POTPyRI can stack data from multiple nights, although it will not use unique calibration frames for each stacked image.  To stack multiple nights, move all files to a single `raw` directory and run the pipeline.

## Documentation

- **Online:** Full API documentation (generated from docstrings) is at [https://ciera-transients.github.io/POTPyRI/](https://ciera-transients.github.io/POTPyRI/).
- **Local build:** Install with `pip install -e ".[docs]"` and run `cd docs && make html` (on Windows use `make.bat html`). Output is in `docs/build/html/`.
- **Deployment:** Docs are built and deployed to GitHub Pages on pushes to `main`; see `docs/DEPLOY.md` for setup details.
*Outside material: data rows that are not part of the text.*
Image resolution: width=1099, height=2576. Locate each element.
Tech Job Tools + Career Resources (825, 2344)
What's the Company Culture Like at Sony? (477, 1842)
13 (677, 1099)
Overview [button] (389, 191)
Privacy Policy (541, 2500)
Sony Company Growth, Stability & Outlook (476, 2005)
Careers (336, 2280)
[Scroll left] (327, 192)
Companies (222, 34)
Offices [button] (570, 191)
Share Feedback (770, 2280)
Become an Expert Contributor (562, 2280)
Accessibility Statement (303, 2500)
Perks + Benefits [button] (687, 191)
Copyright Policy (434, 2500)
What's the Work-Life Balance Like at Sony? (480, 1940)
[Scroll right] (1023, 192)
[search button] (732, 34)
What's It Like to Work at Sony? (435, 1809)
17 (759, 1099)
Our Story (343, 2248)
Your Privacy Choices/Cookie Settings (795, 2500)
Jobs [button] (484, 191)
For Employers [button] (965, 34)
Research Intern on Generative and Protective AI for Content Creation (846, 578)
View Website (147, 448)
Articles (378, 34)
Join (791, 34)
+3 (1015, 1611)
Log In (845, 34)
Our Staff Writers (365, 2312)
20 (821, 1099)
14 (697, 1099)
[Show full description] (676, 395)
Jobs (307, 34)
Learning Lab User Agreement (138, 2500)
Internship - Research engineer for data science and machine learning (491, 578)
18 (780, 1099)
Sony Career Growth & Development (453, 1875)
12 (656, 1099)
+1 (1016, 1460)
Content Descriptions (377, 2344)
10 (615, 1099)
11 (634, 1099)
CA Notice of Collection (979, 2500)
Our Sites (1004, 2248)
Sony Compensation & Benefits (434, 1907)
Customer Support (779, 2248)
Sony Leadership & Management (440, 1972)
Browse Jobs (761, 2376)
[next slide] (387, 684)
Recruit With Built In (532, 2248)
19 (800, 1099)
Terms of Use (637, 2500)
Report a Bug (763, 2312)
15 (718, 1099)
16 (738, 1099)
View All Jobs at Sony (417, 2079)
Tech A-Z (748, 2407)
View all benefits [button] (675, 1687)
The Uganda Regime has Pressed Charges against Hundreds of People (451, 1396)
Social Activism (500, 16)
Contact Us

## Contributing and support

We welcome contributions and feedback. See [CONTRIBUTING.md](CONTRIBUTING.md) for:

- How to **report issues** or request features (GitHub Issues)
- How to **contribute** code or documentation (pull requests)
- Where to **seek support** (issues or developer contact)

Development often uses the `dev` branch; pull requests may target `main` or `dev` as noted in the repository. If you encounter an error in the pipeline, have a special data setup that does not run through the pipeline, or wish to add an instrument, please open an issue on [GitHub](https://github.com/CIERA-Transients/POTPyRI/issues) or contact the developers at `ckilpatrick@northwestern.edu`.

## License

This project is licensed under the GPL-3.0 license; see [LICENSE.txt](LICENSE.txt) for the full terms.